In this case the Employer failed to take out policy it should have done. But that cannot detract from the conclusion that I reach on the proper construction of these clauses. This is that the whole scheme of Clauses 6.1.2; 6.3.2; 6.3C.1, the provisions defining a “Joint Names policy” and “Specified Perils” was to divide and allocate the risk of loss and damage to different types of property to the Employer and the Contractor. In my view, by the wording of those clauses the parties allocated to the employer the risk of loss and damage to existing structures by a fire which was caused by the negligence of a sub – contractor. The Employer’s losses were to be covered by the Joint Names insurance policy that the Employer was contractually bound to take out and maintain. If the Employer had fulfilled its obligations, then it would have obtained the insurance proceeds because, under clause 6.3C.1, the Contractor was obliged to authorise the insurer to pay the insurance proceeds of a claim to the Employer.
The Case law.
Both sides relied on a number of decisions in support of their respective arguments. However, both counsel also accepted that none of the cases cited could be determinative because none considered precisely the same wording as in this contract. I will consider the principal cases cited to demonstrate that the conclusion I have reached on the construction of the clauses is supported by the reasoning in some and does not clash with any.
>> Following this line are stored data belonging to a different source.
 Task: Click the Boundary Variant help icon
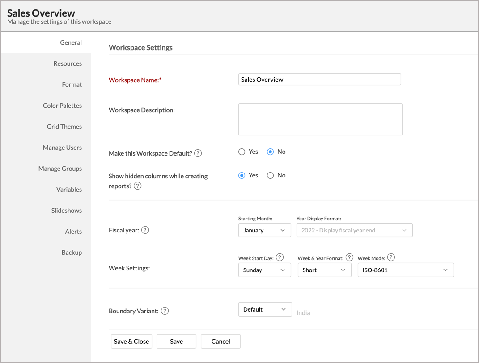pyautogui.click(x=165, y=311)
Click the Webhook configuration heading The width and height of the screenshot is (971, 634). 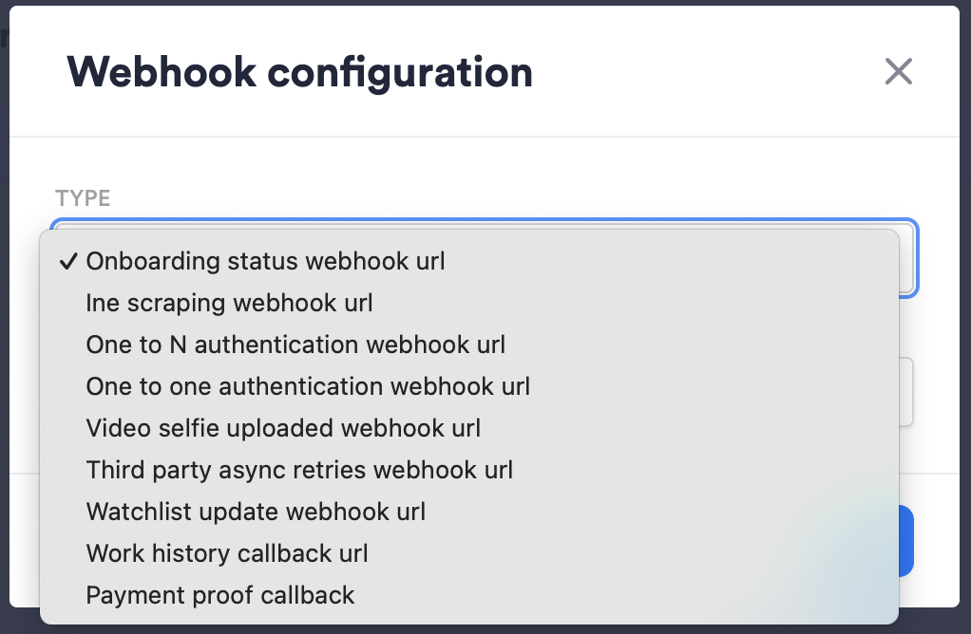click(x=299, y=73)
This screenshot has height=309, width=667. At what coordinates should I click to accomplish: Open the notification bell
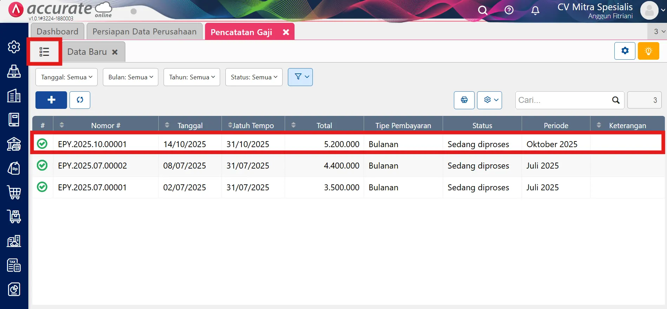(535, 11)
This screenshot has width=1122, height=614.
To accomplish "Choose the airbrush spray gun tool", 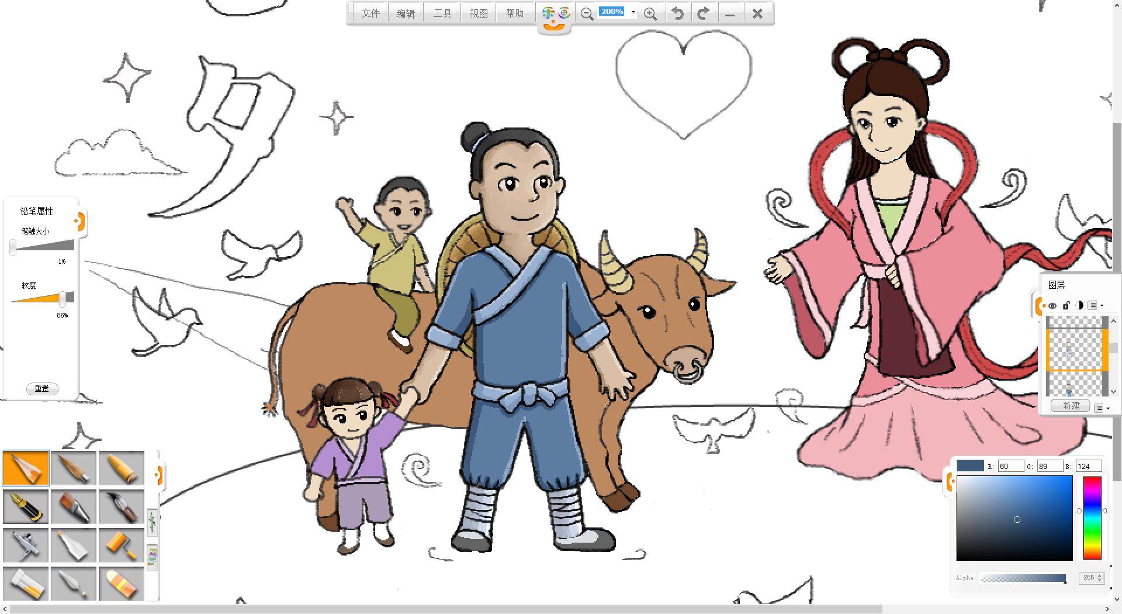I will tap(26, 545).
The first case, which was relied on by Mr Eklund for the Contractor, is Archdale (James) & Co Ltd v Comservices Ltd [1954] 1 WLR 459. In that case the claimant employers contracted with the defendant contractor to decorate their premises. Clause 14(b) of the contract provided that the contractor should indemnify the claimant against and should insure against any liability, loss or claim in respect of any injury or damage whatsoever to any property. The damage had to arise out of or in the execution of the works and be caused by any negligence of the defendants, their servants or agents. The clause also stated: “subject also as regards loss or damage by fire to the provisions contained in Clause 15”. Clause 15(b) of the contract stated that the existing structures and the works and unfixed materials (with certain exceptions) should be at the sole risk of the claimant employer as regards loss or damage by fire and the claimants should maintain a proper policy of insurance against that risk.
During the works a fire, caused by the negligence of the contractor’s servants, caused damage to the building. The claimant employer sued the contractor for damages and argued that Clause 15(b) constituted an exceptions clause and it did not exclude liability for the negligence of those for whom the contractor was responsible. The Court of Appeal rejected this argument. As I read the judgments of Somervell, Denning and Romer LJJ, the Court of Appeal made two points. First it recognised that Clauses 14(b) and 15(b) of the contract set out a scheme of liability of the two parties for damage by defined causes. Secondly the Court emphasised the fact that the clauses linked the two parties’ liability for damage to an obligation to insure against that liability. These two points led the Court to conclude that, under the contract wording, the contractor was not liable for damage to the building by a fire that was started negligently.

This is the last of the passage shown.